Н.А.: Мне нравится пьеса Алексея Олейникова её глубиной: здесь видишь мир глазами подростка и осознаёшь, как общественные установки, общепринятые нормы подавляют в человеке уникальность. Отправляясь на спектакль, скорее, настраивалась на погружение в текст, но попала на визуальное шоу, где всё становится условным.
М.К.-Х.: Интересно, что текст в спектакле при этом не совсем уходит на второй план. Истории рассказываются в неоновых декорациях и дополняются видеопроекцией. Этот визуальный крик рифмуется с характерным самовыражением людей подросткового возраста.
Н.А.: Мы попадаем в пространство, где рядовые мальчики и девочки делятся своими обидами, мечтами, сокровенными глупостями…
М.К.-Х.: Я бы сказала, ещё и тайнами собственной души, которые до недавнего времени были скрыты от них самих.
Н.А.: При этом в их истории попадают голоса, визуальные эффекты, мелькает видеопроекция, и совершенно утрачивается связь с реальностью. Получается, например, что звучит достаточно банальный рассказ про ёлки в детском саду, но от него так абстрагируешься, утопая в игре света/видео, что боль ребёнка, который не получил удовольствия от праздника, пролетает мимо тебя, а в памяти остаётся только то, что на сцене было нечто в костюме ёлки.
М.К.-Х.: Или можно посмотреть с другой стороны. Садовские ёлки — это ритуальное действие, вроде бы призванное создать праздник, но на деле год из года превращающееся в коллективный обряд инициации, порой на границе с пыткой. Я/мы учили песни наизусть и точно знали, кого поставят в первый ряд, а кого назад, чтобы не было слышно. Я/мы повторяли одно и то же тысячу раз, пока наше тело училось стоять ровно и подчиняться алгоритму. Я/мы исподтишка смотрели на других детей и вдруг замечали кого-то одного, единственного, с кем хотелось бы встать рядом, а воспиталка не разрешала или он сам не хотел. История с ёлкой очень страшная — она собирает множество детских травм в рассказ о том, как люди тащат с собой их остатки, взрослея. Может быть, нечто в костюме ёлки, точнее, в белых одеждах с символической неоновой надписью Christmas Tree на груди, и не должно рассказывать о боли конкретного ребёнка, если это обобщённая история всех нас, обнаруживших однажды, что «много-много радости» — это очередной обман взрослых?

(Элементы из набора данных)
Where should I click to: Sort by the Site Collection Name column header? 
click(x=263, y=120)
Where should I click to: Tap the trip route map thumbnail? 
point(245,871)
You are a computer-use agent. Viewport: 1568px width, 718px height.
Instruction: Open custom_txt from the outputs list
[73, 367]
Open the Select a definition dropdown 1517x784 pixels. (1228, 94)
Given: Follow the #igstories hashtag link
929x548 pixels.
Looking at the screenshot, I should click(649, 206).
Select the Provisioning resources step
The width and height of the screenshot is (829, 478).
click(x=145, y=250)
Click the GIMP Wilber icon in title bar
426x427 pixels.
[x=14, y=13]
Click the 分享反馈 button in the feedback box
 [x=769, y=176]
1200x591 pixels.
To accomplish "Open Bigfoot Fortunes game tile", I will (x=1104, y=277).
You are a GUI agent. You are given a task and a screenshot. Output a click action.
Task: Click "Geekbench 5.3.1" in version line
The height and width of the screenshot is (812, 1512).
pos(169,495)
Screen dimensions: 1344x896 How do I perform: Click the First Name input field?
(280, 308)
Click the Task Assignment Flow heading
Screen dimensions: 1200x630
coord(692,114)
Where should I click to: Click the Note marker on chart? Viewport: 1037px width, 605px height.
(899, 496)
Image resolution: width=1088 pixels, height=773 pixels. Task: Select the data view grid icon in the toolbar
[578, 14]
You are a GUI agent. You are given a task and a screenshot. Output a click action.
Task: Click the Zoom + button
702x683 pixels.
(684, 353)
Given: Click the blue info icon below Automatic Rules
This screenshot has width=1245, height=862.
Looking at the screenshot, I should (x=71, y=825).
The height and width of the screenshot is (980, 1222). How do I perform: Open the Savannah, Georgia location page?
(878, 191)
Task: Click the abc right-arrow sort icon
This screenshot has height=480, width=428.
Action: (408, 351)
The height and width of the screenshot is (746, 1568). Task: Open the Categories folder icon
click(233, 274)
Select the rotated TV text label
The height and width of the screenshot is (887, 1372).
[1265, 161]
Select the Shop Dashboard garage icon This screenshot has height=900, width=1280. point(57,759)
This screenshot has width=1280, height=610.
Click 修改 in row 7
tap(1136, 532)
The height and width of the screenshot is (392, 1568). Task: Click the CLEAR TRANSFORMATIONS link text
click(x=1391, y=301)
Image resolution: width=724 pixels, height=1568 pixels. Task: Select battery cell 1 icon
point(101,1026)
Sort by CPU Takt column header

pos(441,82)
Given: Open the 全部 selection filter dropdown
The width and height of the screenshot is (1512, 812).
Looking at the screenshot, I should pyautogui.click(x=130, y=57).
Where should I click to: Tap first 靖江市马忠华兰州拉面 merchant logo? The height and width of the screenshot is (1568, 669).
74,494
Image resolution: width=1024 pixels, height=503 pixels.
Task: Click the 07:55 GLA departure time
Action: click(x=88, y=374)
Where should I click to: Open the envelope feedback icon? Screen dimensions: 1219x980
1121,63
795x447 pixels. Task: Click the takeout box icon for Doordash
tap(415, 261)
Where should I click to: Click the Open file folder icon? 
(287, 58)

**Задание 1:** Какая неоновая надпись, согласно беседе о спектакле, была на груди у персонажа в белых одеждах?
**Задание 2:** Выведите фрагмент беседы о спектакле от «Н.А.: Мне нравится» до «людей подросткового возраста.» без изменений.
Эти данные никак не связаны с беседой о спектакле.

**Ответ 1:** Christmas Tree.

**Ответ 2:**
Н.А.: Мне нравится пьеса Алексея Олейникова её глубиной: здесь видишь мир глазами подростка и осознаёшь, как общественные установки, общепринятые нормы подавляют в человеке уникальность. Отправляясь на спектакль, скорее, настраивалась на погружение в текст, но попала на визуальное шоу, где всё становится условным.
М.К.-Х.: Интересно, что текст в спектакле при этом не совсем уходит на второй план. Истории рассказываются в неоновых декорациях и дополняются видеопроекцией. Этот визуальный крик рифмуется с характерным самовыражением людей подросткового возраста.